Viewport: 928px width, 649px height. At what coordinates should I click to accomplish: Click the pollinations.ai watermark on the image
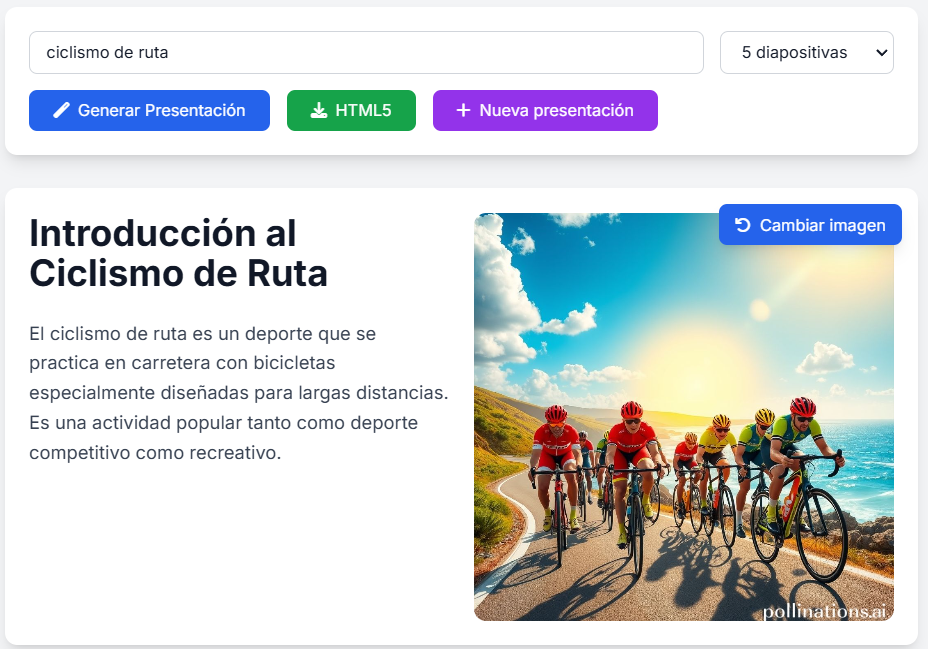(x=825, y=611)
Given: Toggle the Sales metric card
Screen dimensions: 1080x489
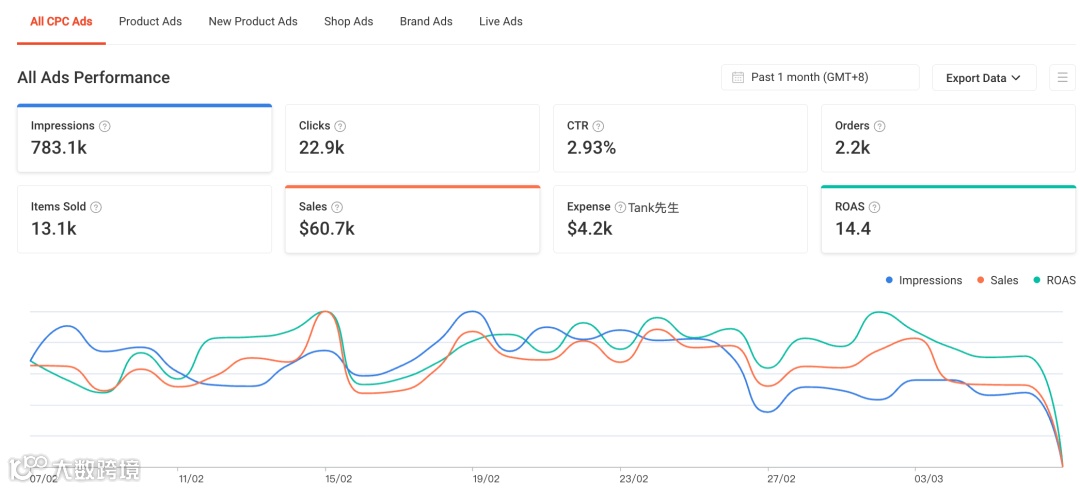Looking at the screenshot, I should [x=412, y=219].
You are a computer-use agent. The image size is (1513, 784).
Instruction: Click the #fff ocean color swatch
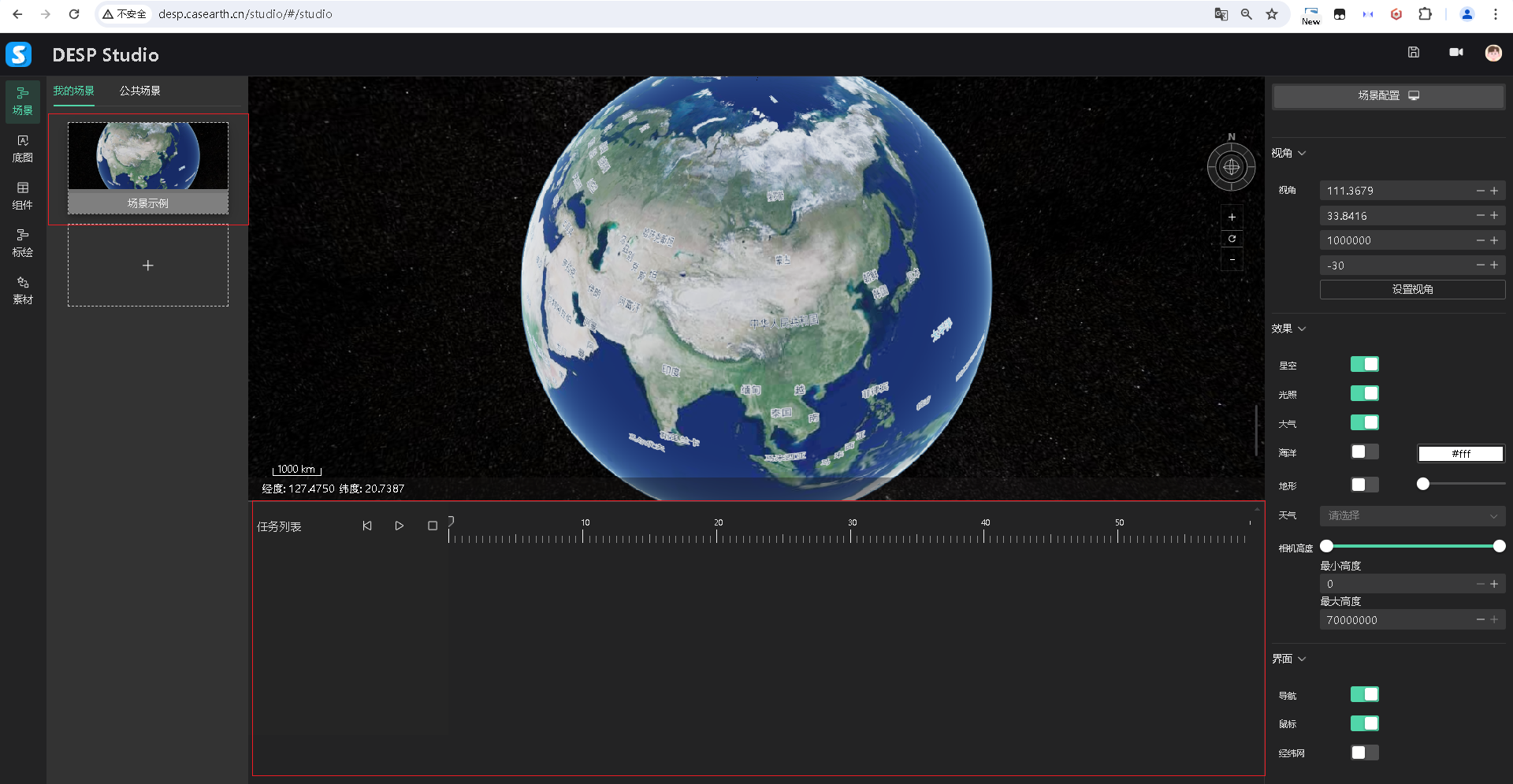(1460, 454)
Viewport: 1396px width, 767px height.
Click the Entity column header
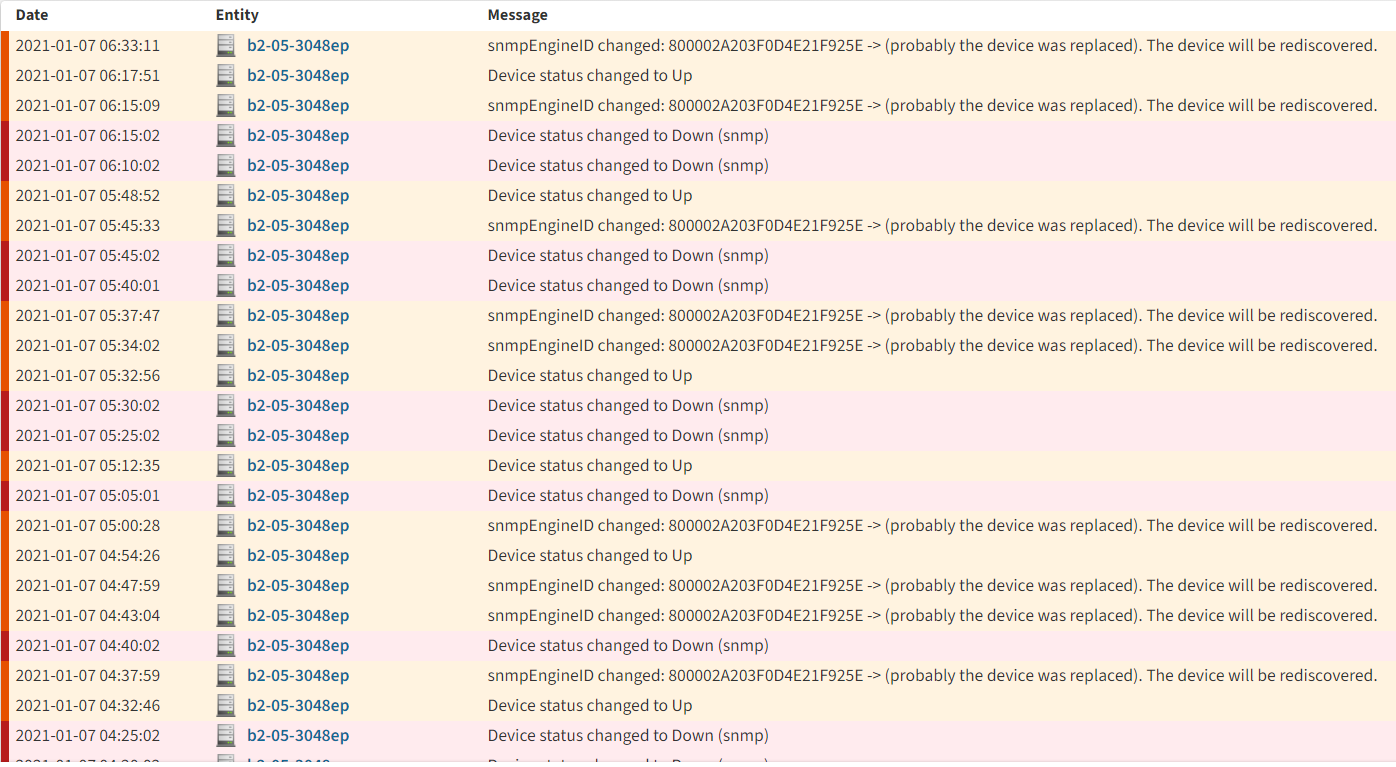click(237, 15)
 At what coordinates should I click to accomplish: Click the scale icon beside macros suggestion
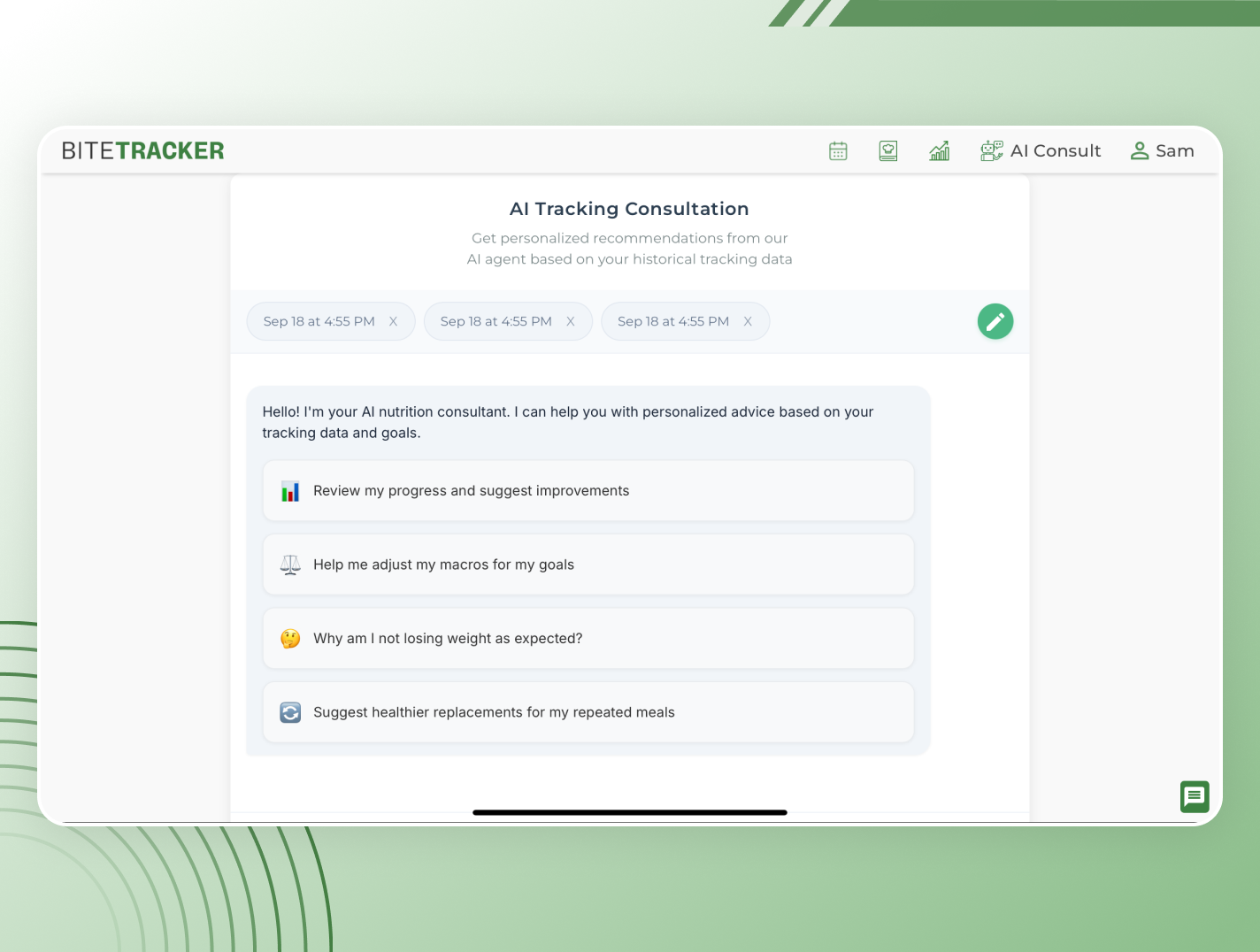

#####

◆ **What this task involves**:
Pictures are to be left out; please print the rest of the records above word for word.

◆ **Task answer**:
Viewport: 928px width, 649px height. At what coordinates should I click to accomplish: Click the pollinations.ai watermark on the image
(x=825, y=611)
Given: Toggle the Sales metric card
Screen dimensions: 1080x489
Looking at the screenshot, I should [x=412, y=219].
You are a computer-use agent. The image size is (1513, 784).
Instruction: Click the #fff ocean color swatch
(1460, 454)
Viewport: 1396px width, 767px height.
Click the Entity column header
click(237, 15)
 At what coordinates should I click to accomplish: Click the scale icon beside macros suggestion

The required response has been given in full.